▶ PROBLEM REQUIREMENTS
Your task is to copy each line in the listing that includes the word "computer".

▶ LISTED RECORDS
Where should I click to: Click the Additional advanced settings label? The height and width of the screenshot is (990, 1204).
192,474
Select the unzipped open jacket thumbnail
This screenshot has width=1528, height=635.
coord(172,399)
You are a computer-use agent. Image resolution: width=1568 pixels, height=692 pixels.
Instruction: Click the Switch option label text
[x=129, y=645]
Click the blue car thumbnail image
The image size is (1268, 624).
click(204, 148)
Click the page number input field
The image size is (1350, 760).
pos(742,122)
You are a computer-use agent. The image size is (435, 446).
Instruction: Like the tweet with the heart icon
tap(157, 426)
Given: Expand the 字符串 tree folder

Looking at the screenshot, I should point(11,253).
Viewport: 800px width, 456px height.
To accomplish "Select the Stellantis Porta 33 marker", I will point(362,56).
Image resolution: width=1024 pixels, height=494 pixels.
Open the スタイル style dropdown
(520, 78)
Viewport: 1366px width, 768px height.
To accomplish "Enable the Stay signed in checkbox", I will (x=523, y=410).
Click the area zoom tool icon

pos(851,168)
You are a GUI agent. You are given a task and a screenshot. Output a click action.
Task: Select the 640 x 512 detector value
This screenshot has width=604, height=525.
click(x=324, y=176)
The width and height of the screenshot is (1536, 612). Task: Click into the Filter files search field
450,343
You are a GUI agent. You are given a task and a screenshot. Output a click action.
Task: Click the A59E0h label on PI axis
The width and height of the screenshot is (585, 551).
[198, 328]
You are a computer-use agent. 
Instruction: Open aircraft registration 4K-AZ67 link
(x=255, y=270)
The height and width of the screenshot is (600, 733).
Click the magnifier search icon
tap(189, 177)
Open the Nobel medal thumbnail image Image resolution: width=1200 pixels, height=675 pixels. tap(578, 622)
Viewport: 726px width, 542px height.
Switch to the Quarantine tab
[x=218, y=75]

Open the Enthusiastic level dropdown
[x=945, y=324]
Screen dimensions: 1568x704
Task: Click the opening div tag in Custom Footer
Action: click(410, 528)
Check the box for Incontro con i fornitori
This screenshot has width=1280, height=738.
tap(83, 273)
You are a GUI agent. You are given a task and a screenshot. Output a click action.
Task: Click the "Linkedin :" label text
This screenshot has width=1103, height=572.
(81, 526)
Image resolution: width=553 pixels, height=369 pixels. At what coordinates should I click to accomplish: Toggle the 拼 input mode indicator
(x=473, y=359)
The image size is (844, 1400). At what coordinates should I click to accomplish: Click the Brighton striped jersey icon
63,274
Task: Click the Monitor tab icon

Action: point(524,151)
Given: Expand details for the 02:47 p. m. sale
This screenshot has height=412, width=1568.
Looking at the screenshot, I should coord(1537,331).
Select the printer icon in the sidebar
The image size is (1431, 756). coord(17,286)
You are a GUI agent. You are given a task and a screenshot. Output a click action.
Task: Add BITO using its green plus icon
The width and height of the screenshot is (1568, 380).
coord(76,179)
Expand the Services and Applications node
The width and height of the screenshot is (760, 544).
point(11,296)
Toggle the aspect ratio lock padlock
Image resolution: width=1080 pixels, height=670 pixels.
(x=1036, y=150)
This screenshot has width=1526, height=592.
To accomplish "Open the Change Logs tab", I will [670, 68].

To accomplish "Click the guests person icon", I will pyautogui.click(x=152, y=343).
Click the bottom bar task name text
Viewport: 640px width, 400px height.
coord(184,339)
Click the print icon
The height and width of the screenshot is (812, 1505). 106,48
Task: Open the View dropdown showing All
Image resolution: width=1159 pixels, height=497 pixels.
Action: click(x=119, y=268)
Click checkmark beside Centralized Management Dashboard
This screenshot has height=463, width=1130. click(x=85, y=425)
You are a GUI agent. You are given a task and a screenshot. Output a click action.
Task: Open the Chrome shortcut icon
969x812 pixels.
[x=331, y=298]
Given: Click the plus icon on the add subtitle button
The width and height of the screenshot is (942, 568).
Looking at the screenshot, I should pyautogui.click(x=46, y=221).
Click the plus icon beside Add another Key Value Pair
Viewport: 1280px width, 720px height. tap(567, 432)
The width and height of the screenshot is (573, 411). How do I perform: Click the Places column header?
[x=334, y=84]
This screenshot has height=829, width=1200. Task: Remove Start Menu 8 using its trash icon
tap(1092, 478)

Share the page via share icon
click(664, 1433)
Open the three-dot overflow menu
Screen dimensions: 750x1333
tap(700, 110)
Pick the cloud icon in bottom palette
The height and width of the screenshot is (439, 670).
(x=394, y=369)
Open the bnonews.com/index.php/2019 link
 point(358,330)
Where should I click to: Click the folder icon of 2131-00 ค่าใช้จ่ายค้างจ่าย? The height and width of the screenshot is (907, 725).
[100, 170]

▶ PROBLEM SOLUTION
You are a computer-use agent. Image resolution: width=1568 pixels, height=692 pixels.
You are a computer-use agent. The image size is (435, 446).
You are a computer-use agent. 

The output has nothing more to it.